:: Exercise prompt ::
According to the festival committee bylaws, where are the organization's records kept?

:: Selected passage ::

Home Feedback Contact Us SRBEAT Search

BEF Bylaws

Eagle Count for 12/26/07

Special Thanks

Home
Up

Please Note Many Pages are Under Construction.

UPPER SKAGIT BALD EAGLE FESTIVAL COMMITTEE

BY-LAWS

ARTICLE I – Name and Term

  1. The name of this association shall be the Upper Skagit Bald Eagle Festival Committee (USBEFC), and its duration shall be perpetual.  It shall be a non-profit corporation, with exemption under Section 501 (c) (3) of the Internal Revenue Code.

ARTICLE II – Offices

  1. Records of the organization shall be maintained at the Eagle Festival Office, 7460 S. Dillard, Suite D, Concrete, WA.

ARTICLE III – Amendments

  1. These By-Laws may be amended by resolution at any time by an affirmative vote of at least two-thirds of the entire Board of Directors.

:: Stored data ::

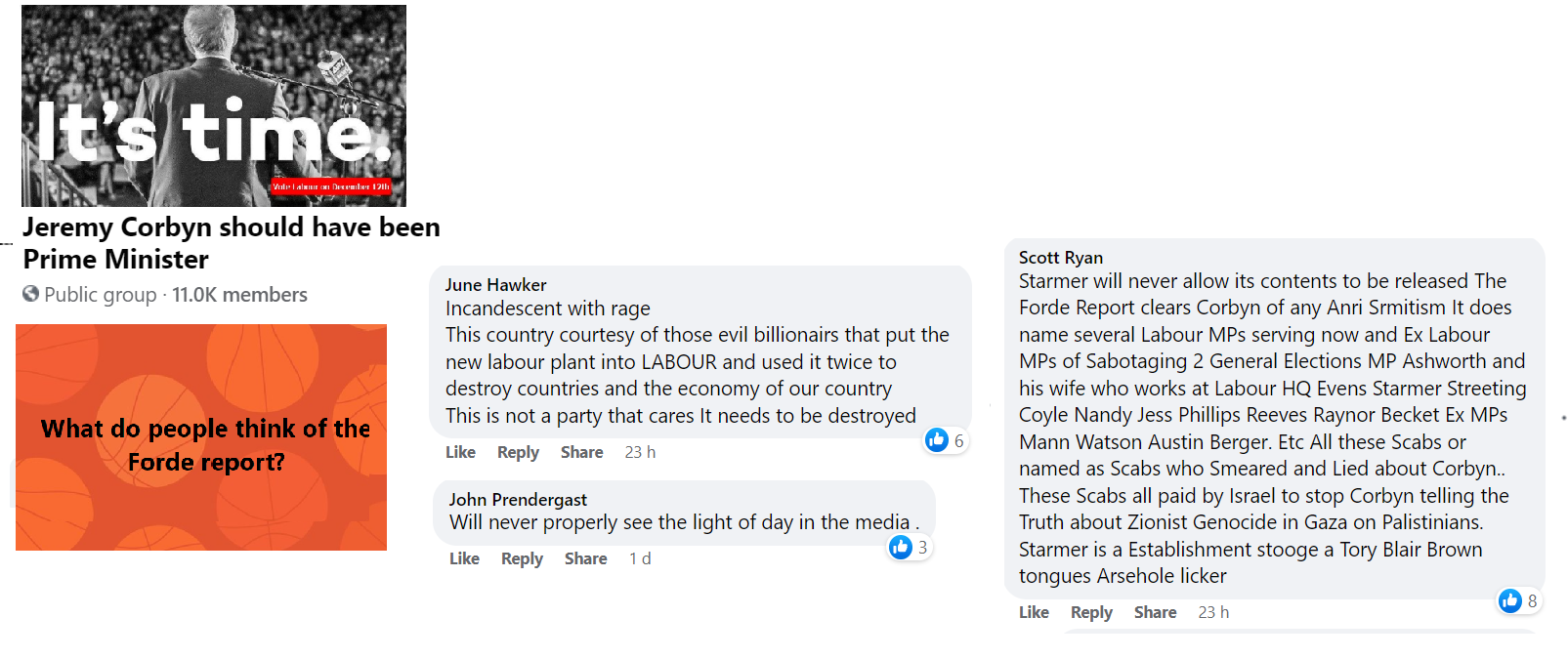The width and height of the screenshot is (1568, 659).
Task: Click the like reaction icon on John Prendergast's comment
Action: pyautogui.click(x=901, y=548)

:: Task result ::
At the Eagle Festival Office, 7460 S. Dillard, Suite D, Concrete, WA.